[09:23:27] <gehel>	 I just realized that I did not send a notification for the Search Platform Office Hours. 
[09:23:47] <gehel>	 Given the silent first week, I propose to wait until next week
[14:12:40] <inflatador>	 <o/
[14:28:09] <inflatador>	 Dentist apt, back in ~1h
[14:34:24] <Krinkle>	 gehel: could you help me estimate the size of the apifeatureusage dataset? I'd like to explore some alternatives but don't have a good sense of how much data is in there in practice. I imagine when aggregated as (YYYY-MM-DD, User-Agent, feature key, count) it's probably relatively small but then again we probably have a large and long tail of UAs, so that's probably where the bulk of it is. still curious on the order of magnitude 
[14:34:24] <Krinkle>	 though.
[14:34:46] <Krinkle>	 i.e. megabytes per day, or gigabytes.
[14:40:13] <pfischer>	 Krinkle: I’m afraid gehel is officially out of office this week
[14:49:22] <gehel>	 Krinkle: as said already, I'm out this week. But inflatador or ryankemper should be able to give the info
[15:22:54] <ebernhardson>	 Krinkle: varies from 1g to 4.4g per day, with a mean around 1.7gb/day
[15:23:27] <ebernhardson>	 that's the index size though, the exact data size is a bit harder to look up
[15:23:50] <ebernhardson>	 mean comes from: curl https://search.svc.eqiad.wmnet:9243/_cat/indices?bytes=b | grep apifeatureusage | awk 'BEGIN { cnt = 0; sum = 0} { cnt += 1; sum += $10/1024/1024/1024} END { print sum/cnt }'
[15:38:32] <inflatador>	 back
[15:40:02] <inflatador>	 ebernhardson would dumping the index and restoring it to an empty instance help estimate the data size?
[15:41:13] <ebernhardson>	 inflatador: depends on definition of size :)  You can aggregate with a script in elastic, so a small script can be written to perhaps sum up the lenghths of all strings, and then ask elastic to aggregate that over an index. 

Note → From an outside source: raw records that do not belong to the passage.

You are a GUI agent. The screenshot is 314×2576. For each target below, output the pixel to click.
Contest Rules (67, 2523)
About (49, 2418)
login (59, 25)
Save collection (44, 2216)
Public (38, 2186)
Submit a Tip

[15:41:37] <ebernhardson>	 or could use a scroll/dump to get all the raw json content out of an index and write it to disk
[15:49:39] <inflatador>	 I guess I don't understand the difference between difference between data size and index size
[15:50:32] <ebernhardson>	 inflatador: index is the total on-disk data structures, at a minimum on-disk has two copies of all indexed data, depending on analysis chains used it could be more
[15:51:32] <ebernhardson>	 it looks like for these indexes no fancy analysis is setup, so it should be the indexed data structures, plus the compressed raw json
[15:56:50] <inflatador>	 OK, so the size of the compressed raw json is missing then? Is that deterministic? Like if we dumped the data and restored it somewhere else, would it be roughly the same size? (Thinking of MySQL where that would usually not be the case)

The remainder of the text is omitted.